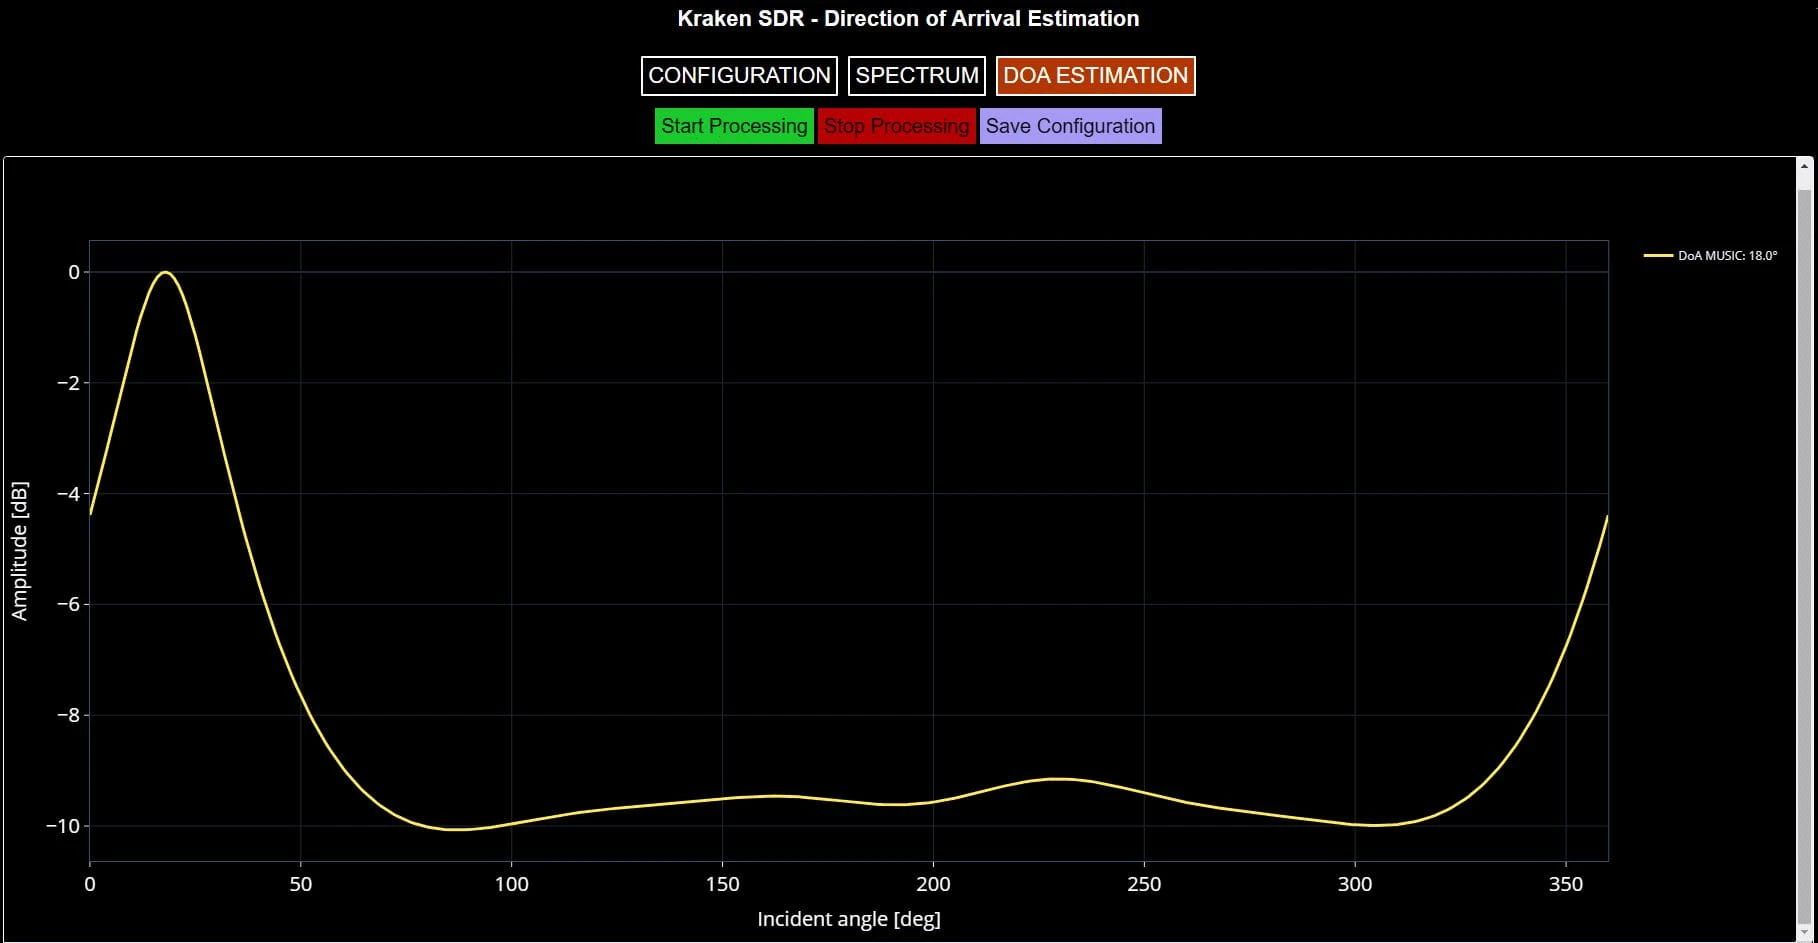Click the 350 tick label on x-axis

click(1565, 884)
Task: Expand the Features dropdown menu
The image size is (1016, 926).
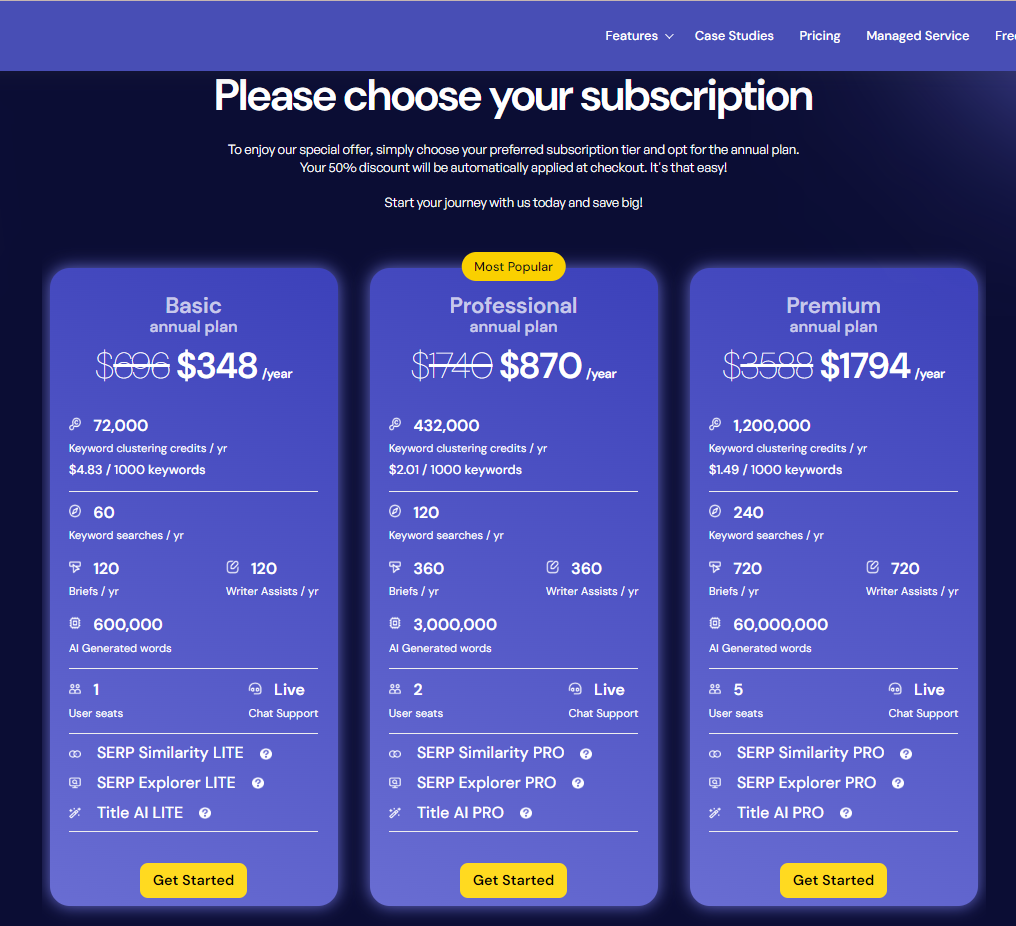Action: click(x=639, y=36)
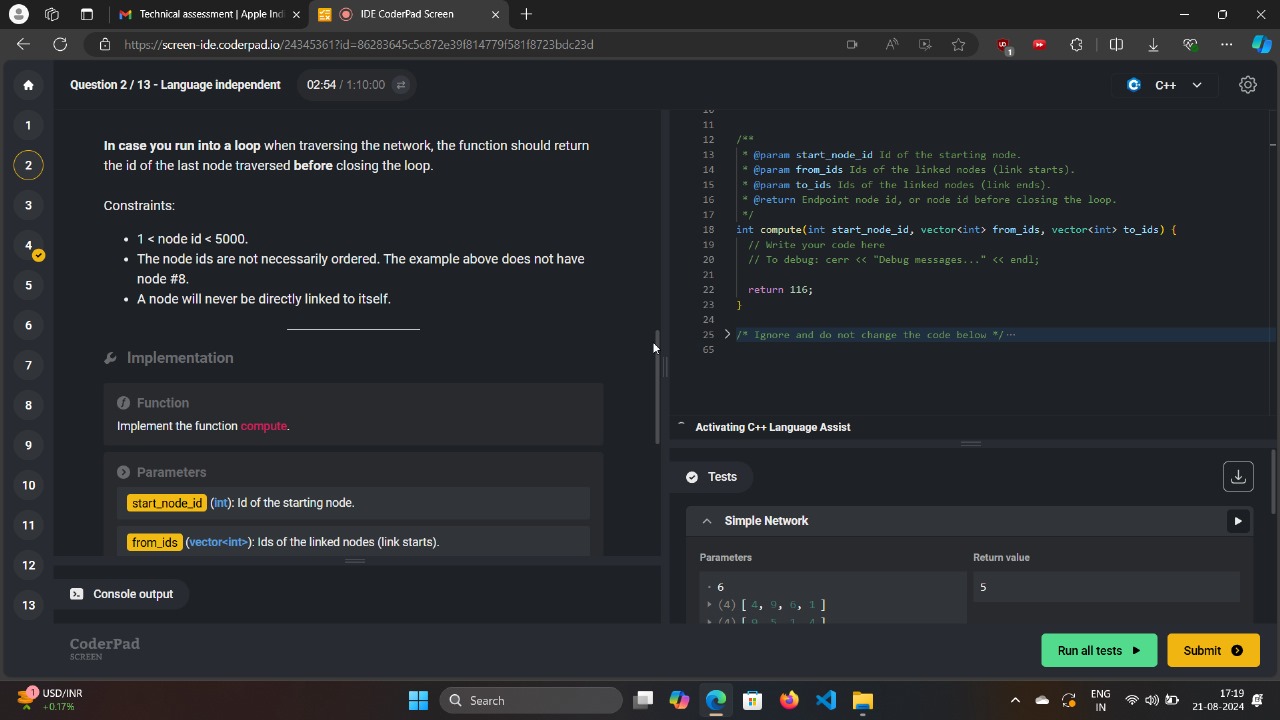Open Visual Studio Code from the taskbar
The height and width of the screenshot is (720, 1280).
[825, 700]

========

Copy exactly the lines that run from the line containing "Task: Expand the Features dropdown menu" to the end of the data above, keeping both end lines and leaving out all pictures.

Task: Expand the Features dropdown menu
The image size is (1016, 926).
Action: click(x=639, y=36)
Open Visual Studio Code from the taskbar
The height and width of the screenshot is (720, 1280).
[825, 700]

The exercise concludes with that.